The plan was also wildly popular. The Sidgmore Family Foundation had initially budgeted $10,000 for Farmingdale reimbursement, but nearly all of that was claimed by midnight on Friday. A second helping of $10,000 was added to the pot on Saturday; that didn't last through the night. The foundation has earmarked $100,000 total for Split the Bill on Long Island; the administrators are now working out the details for the next phase of investment with the remaining $80,000.

The Sidgmore Family Foundation, founded by Randi Sidgmore to honor her late husband, was able to make this plan a reality, with the help of her family, Jeff Gelbwaks, Jessica Gelbwaks and Chris Grippo. 

Jeff and Randi grew up in Merrick, and Jeff raised his children, including daughter Jessica, in Bellmore. The family, he said, “was looking to deploy money to help Long Island businesses — mom and pops, places that probably weren’t going to get PPP [Paycheck Protection Program] loans.” Ideally, they wanted to target restaurants in a downtown area that was working to revitalize.

The Gelbwaks reached out to Vision Long Island director Eric Alexander and he suggested Farmingdale, whose mayor, Ralph Ekstrand, was more than happy to help. “If I had to knock on doors and ask strangers if they would be interested in this platform, I don’t know how much success I would have had,” Jeff said. “Mayor Ekstrand added legitimacy.”

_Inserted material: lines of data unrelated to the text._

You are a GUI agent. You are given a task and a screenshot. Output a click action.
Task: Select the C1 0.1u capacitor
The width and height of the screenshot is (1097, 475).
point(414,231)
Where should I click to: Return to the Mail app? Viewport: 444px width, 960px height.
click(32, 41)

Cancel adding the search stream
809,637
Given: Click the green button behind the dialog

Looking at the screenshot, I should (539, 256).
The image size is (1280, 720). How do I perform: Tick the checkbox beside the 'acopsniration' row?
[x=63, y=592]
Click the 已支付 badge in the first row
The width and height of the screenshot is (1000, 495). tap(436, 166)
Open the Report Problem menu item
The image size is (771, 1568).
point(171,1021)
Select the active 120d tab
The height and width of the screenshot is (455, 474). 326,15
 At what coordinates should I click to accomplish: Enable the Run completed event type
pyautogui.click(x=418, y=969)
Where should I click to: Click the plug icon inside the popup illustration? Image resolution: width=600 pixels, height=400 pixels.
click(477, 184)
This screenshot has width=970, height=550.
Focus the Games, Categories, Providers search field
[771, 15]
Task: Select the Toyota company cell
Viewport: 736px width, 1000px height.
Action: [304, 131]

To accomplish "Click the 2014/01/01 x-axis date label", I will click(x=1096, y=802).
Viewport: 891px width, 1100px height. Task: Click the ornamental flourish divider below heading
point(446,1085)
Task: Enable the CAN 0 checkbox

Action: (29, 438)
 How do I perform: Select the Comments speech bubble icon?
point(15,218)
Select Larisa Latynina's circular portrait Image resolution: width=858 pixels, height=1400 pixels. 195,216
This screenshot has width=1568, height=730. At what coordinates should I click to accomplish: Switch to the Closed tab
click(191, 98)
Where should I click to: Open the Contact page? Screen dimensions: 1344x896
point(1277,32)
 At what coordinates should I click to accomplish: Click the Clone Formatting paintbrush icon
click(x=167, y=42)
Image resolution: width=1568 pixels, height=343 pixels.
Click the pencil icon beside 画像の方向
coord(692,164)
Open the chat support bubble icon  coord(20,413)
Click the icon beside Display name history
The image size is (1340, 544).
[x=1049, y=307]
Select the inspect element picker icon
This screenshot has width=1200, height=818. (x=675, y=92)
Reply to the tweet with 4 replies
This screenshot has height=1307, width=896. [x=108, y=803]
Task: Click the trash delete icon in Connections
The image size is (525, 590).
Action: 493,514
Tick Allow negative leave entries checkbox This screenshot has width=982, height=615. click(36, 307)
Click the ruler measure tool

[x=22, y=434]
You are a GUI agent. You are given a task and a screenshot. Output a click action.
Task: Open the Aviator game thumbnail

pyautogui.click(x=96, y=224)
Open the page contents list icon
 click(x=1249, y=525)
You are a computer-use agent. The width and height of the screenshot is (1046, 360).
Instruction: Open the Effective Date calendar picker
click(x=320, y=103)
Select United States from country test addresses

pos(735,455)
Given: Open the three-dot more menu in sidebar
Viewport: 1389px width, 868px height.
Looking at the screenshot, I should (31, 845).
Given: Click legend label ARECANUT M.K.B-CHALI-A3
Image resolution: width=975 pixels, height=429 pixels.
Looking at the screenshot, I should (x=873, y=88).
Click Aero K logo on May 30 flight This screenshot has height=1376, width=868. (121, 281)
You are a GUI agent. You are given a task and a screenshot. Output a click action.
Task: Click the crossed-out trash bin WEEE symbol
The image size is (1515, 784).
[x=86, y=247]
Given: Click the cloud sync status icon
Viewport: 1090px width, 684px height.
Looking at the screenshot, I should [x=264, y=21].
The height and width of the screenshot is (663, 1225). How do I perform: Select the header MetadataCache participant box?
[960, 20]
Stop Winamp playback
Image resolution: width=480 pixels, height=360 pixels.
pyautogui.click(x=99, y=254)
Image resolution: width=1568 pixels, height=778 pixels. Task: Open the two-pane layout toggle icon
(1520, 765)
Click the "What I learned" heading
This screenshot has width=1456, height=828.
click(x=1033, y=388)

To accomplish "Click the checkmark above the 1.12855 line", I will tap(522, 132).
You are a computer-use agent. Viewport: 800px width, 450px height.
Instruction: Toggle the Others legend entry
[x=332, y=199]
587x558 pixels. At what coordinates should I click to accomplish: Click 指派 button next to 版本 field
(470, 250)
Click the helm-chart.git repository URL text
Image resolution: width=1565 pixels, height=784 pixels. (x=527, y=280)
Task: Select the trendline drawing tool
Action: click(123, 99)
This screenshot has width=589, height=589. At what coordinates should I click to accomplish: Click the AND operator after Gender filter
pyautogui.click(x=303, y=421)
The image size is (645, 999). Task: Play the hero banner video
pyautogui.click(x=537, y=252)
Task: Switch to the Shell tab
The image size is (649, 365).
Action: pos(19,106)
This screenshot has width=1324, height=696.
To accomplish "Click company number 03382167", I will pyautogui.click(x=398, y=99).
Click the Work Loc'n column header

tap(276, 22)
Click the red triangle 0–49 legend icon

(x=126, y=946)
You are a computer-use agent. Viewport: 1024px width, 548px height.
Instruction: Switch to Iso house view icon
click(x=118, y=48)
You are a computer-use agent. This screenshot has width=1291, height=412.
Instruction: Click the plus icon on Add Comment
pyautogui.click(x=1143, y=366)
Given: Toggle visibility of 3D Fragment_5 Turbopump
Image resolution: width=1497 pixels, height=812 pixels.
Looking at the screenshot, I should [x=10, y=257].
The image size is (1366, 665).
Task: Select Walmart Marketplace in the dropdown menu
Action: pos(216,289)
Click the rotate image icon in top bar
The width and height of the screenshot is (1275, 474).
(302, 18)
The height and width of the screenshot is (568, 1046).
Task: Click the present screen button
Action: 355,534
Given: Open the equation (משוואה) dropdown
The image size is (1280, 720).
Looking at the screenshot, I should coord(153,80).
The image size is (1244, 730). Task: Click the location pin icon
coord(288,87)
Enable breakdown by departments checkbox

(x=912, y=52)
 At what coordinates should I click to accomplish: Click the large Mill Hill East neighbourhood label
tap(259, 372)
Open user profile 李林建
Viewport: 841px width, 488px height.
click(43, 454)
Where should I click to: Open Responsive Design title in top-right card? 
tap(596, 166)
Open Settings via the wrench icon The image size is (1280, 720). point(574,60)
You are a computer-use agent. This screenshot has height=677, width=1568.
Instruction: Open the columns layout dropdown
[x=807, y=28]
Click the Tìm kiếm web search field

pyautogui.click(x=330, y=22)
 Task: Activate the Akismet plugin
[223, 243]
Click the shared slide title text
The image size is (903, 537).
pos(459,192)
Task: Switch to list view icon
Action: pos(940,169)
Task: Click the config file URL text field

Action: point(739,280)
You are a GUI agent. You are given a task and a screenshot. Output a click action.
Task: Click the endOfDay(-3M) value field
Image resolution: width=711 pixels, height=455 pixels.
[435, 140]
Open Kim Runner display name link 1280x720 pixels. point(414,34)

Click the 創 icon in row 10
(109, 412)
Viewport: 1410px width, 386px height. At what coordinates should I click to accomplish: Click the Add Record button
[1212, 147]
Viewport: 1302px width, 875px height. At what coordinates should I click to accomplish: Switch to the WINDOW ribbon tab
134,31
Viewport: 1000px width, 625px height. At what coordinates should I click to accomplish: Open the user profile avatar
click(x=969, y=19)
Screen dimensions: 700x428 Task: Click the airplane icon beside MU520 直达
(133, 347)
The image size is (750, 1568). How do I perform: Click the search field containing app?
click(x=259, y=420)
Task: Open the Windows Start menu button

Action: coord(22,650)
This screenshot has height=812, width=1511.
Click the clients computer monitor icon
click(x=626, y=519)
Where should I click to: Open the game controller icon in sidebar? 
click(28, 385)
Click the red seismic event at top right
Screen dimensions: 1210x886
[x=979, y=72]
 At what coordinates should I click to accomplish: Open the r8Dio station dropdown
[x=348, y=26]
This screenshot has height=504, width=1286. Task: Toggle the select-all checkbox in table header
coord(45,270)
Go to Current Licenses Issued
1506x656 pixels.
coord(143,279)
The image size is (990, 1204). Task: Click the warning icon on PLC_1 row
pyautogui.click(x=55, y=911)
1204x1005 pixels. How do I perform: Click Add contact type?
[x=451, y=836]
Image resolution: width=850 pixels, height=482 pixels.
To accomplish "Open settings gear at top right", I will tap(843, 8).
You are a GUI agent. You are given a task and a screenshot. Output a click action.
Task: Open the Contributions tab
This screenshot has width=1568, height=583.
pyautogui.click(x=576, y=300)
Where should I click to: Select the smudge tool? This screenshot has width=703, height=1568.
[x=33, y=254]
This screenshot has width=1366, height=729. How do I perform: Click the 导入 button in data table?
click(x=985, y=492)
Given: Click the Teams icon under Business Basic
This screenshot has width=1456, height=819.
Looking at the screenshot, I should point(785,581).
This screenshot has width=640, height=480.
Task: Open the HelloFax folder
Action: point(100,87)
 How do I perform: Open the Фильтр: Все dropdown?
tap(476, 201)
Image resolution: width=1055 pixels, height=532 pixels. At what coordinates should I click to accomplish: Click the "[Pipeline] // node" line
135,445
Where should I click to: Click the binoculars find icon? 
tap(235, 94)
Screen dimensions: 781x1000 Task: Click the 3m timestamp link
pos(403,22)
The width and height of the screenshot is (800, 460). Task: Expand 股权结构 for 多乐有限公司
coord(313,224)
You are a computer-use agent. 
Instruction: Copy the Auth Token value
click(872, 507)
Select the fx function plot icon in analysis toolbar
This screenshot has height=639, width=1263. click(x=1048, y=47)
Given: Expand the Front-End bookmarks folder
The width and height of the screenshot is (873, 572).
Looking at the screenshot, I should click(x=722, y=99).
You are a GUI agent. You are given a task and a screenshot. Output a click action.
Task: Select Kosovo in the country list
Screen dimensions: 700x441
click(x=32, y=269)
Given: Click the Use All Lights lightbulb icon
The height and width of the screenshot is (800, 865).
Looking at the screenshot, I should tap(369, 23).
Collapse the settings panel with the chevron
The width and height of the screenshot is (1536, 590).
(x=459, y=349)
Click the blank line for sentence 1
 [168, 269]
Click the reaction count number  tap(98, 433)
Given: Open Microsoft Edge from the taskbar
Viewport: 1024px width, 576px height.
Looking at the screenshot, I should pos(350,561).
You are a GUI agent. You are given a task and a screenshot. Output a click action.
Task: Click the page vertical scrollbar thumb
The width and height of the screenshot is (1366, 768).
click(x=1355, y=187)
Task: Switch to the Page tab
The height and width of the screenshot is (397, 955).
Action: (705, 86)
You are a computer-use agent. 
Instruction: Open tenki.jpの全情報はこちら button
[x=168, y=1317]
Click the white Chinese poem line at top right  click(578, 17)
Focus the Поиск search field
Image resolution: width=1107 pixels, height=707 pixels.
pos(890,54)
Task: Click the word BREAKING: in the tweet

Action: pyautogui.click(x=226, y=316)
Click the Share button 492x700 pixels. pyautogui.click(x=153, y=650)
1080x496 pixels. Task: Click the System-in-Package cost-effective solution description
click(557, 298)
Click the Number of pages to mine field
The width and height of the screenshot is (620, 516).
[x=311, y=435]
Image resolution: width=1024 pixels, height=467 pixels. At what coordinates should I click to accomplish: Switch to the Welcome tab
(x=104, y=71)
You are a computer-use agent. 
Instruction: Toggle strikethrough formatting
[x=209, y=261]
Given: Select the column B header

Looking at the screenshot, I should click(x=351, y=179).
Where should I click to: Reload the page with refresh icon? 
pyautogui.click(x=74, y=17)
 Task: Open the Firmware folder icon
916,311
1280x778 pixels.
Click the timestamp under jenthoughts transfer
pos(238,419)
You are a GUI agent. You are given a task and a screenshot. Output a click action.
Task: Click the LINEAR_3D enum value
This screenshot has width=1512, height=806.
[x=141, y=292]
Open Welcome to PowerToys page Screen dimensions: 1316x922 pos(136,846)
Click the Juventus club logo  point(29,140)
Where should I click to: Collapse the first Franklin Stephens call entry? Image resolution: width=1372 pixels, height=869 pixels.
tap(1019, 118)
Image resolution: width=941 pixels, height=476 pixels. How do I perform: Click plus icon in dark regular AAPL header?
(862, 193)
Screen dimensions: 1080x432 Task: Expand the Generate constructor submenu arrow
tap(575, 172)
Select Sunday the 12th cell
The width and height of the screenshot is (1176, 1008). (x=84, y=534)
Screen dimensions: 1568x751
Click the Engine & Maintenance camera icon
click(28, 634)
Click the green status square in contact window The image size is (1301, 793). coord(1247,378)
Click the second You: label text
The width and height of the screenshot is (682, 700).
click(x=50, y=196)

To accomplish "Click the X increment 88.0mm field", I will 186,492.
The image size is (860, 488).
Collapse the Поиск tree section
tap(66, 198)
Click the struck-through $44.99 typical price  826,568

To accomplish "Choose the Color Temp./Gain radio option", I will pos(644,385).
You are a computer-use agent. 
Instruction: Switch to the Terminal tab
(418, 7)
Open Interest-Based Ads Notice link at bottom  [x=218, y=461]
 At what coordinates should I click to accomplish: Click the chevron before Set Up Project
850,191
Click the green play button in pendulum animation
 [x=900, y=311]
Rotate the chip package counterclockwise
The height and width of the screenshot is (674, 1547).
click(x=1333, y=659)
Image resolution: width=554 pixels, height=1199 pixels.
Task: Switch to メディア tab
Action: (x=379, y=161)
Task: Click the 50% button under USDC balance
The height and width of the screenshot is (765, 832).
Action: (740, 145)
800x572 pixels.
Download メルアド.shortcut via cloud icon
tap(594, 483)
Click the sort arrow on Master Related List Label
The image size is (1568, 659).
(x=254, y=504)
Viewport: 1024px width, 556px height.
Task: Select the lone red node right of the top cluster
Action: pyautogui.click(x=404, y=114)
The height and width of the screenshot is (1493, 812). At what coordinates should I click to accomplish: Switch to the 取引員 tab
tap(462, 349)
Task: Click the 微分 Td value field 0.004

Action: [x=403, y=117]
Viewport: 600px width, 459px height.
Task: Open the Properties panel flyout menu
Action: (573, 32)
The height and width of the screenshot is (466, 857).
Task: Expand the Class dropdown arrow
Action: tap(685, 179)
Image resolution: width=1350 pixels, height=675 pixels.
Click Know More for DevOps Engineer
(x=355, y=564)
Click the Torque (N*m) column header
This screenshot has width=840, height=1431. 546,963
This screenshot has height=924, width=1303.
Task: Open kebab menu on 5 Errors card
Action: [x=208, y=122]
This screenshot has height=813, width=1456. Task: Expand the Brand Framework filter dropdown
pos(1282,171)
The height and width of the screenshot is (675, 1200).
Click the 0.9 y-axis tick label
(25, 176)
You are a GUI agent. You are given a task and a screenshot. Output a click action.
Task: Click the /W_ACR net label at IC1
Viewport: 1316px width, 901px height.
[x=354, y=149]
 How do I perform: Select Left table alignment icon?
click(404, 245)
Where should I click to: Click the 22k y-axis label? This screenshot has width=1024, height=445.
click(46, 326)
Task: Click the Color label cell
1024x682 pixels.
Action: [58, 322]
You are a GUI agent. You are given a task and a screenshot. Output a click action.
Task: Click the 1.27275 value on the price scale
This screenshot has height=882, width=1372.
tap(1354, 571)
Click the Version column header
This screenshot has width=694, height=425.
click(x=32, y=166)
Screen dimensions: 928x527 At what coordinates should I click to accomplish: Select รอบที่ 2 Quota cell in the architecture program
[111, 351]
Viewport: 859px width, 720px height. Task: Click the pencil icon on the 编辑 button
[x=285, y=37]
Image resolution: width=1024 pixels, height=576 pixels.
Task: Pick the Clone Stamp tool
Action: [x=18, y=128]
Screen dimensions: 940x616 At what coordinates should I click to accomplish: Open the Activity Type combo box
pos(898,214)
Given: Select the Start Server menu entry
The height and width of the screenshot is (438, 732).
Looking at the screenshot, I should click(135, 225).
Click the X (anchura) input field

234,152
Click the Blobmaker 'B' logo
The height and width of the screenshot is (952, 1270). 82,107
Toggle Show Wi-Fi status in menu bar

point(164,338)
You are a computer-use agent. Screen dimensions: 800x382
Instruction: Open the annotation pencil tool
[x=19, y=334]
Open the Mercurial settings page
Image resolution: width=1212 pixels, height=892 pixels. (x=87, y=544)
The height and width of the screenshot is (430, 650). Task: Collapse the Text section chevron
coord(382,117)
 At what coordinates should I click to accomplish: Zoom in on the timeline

As it happens, virtually all of the restaurants along Farmingdale’s Main Street participated, including 317 Main Street, Caracara Mexican Grill, Chiddy's Cheesesteaks, Croxley's Ale House, Dominican Restaurant #4, Flux Coffee, High Tide Taco Bar, Lithology Brewing Co., Vespa Italian Kitchen & Bar and Whiskey Down Diner. Off the main drag, Palmer's American Grille and T.O.A. Asian Fusion were in as well.

The foundation’s ultimate goal is to attract the attention of other family and corporate foundations. “If we could marshal resources from other philanthropists,” he said, “we could help so many more people, communities and hardworking restaurant owners and their employees.” Jessica, who developed the online platform, said "We are happy to share the whole back end to help more businesses."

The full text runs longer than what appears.